2005 Salt Lake City Annual Meeting (October 16–19, 2005)

Paper No. 10
Presentation Time: 10:40 AM


BERNET, Matthias1, VAN DER BEEK, Peter2, HUYGHE, Pascale3, MUGNIER, Jean-Louis2 and PIK, Raphael4, (1)LGCA, Université Joseph Fourier, Maison des Géosciences, 1381 rue de la piscine, Grenoble, 38041, France, (2)Laboratoire de Géodynamique des Chaînes Alpines, Université Joseph Fourier, BP 53, Grenoble, 38041, France, (3)LGCA (Laboratoire de géodynamique des chaines alpines, CNRS, université Joseph Fourier, maison des géosciences, BP 53, Grenoble, AZ 38041, France, (4)CRPG-CNRS, 15, rue N.D. des Pauvres, B.P. 20, Vandoeuvre-Lès-Nancy, 54501, France, matthias.bernet@aya.yale.edu

Dating individual grains with two or more methods is a new trend in detrital thermochronology in recent years. Zircon, a common mineral in clastic sediments, is ideally suited for this approach, because A) it is very robust during weathering and transport, B) it has reasonably high uranium concentrations that allow dating with different methods, and C) the closure temperatures of the different dating methods are relatively high, so that the grains are not easily reset after deposition.

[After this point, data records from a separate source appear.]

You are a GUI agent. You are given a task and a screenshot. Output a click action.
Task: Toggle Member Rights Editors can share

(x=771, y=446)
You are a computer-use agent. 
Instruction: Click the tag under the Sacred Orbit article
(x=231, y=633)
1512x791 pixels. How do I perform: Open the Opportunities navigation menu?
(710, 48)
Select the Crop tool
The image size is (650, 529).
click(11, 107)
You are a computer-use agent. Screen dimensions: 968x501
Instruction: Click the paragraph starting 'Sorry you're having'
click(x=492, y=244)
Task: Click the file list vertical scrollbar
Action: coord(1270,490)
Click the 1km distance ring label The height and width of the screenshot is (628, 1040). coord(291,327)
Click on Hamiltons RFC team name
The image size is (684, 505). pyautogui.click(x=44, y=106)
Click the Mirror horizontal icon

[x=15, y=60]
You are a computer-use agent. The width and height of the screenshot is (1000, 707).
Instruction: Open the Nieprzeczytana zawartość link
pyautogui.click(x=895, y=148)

The available dating methods are U/Pb dating (crystallization or high-temperature metamorphism), fission-track dating (cooling below ~240°C), and (U-Th)/He dating (cooling below ~160°C). Thermochronology of detrital grains is usually done to determine sediment provenance, as well as exhumation rates and cooling histories of sediment source areas. In our study of detrital zircon from modern river sediment and ancient sandstone samples of the Miocene to Pliocene Siwalik Group in western Nepal, we combine fission-track and U/Pb dating on single zircons. While U/Pb ages help to differentiate between broad source areas, such as the Tethyan Himalayas, Greater Himalayas, or Lesser Himalayas, the fission-track ages reflect the most recent cooling history of these different sources and can be used to estimate long-term exhumation rates. Our results so far indicate that zircons derived from Tethyan Himalayan sources have pre-Himalayan cooling ages (> 100 Ma). Greater and Lesser Himalayan zircons in contrast show a very similar cooling age pattern. Both source regions deliver zircons that either have cooling ages between 15-18 Ma, or they belong to a young group with consistently changing ages, but constant lag times (fission-track age - depositional age). The reoccurring 15-18 Ma age group is an indication of fast cooling and possibly rapid exhumation in the Himalayas around 15-18 Ma. The changing age group is evidence for continuous exhumation at rate of 1 – 1.5 km/m.y.